THE PROBLEM ▸
Return each line of the records below word for word, leaving out the pictures.

Stored dataset items ▸
········

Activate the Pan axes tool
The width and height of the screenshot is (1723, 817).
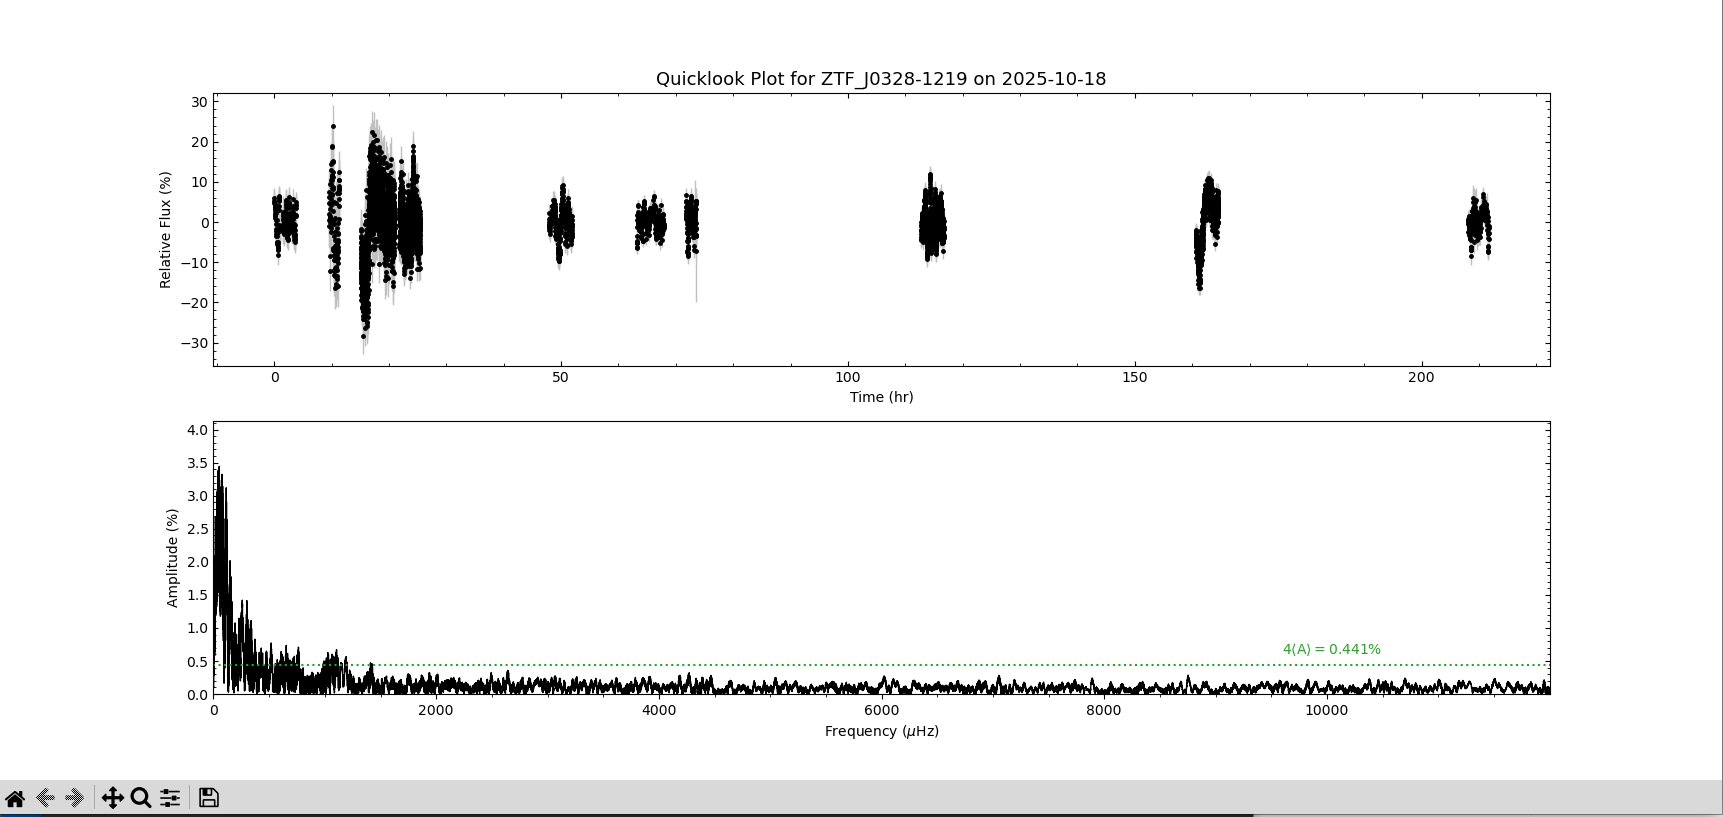click(112, 798)
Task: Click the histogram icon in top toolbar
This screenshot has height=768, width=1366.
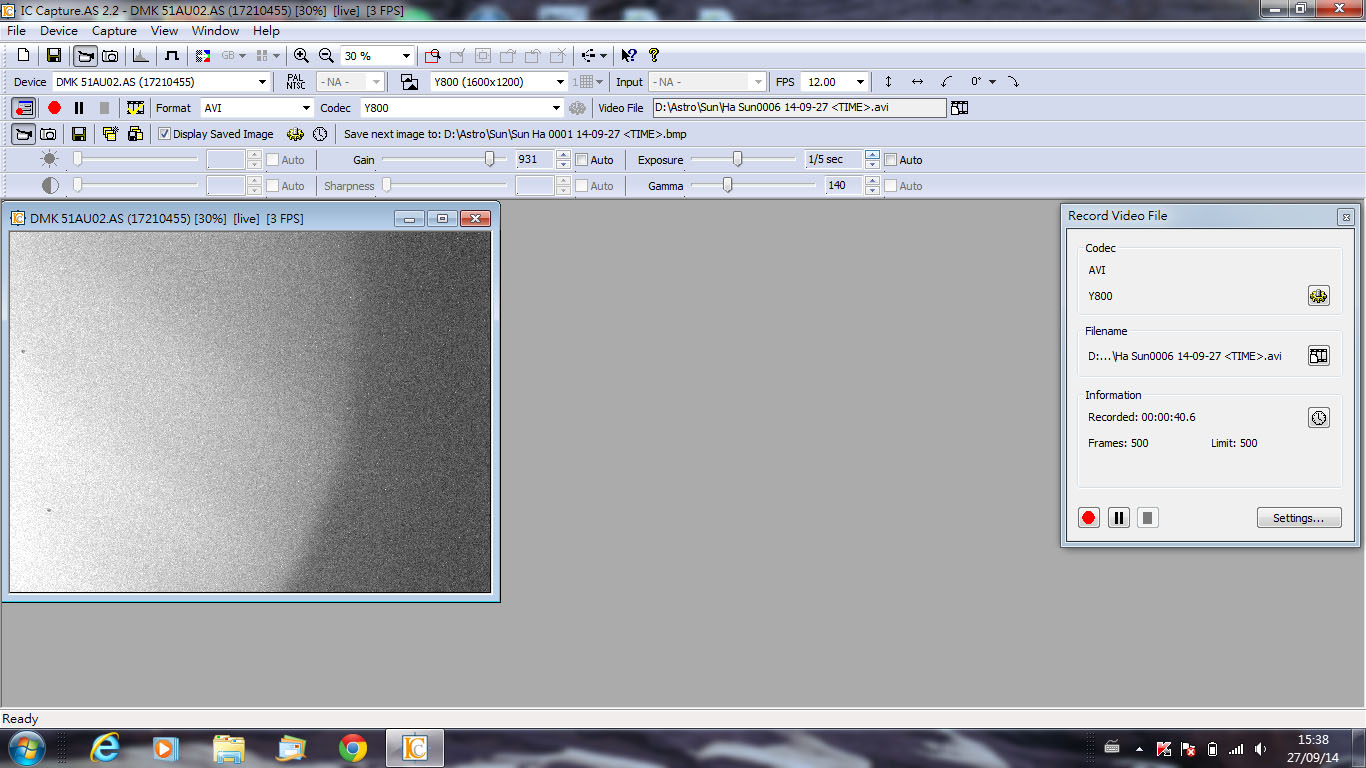Action: pos(141,56)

········

EXPECTED ANSWER ▸
Activate the Pan axes tool
The width and height of the screenshot is (1723, 817).
click(112, 798)
Task: Click the histogram icon in top toolbar
This screenshot has height=768, width=1366.
Action: pos(141,56)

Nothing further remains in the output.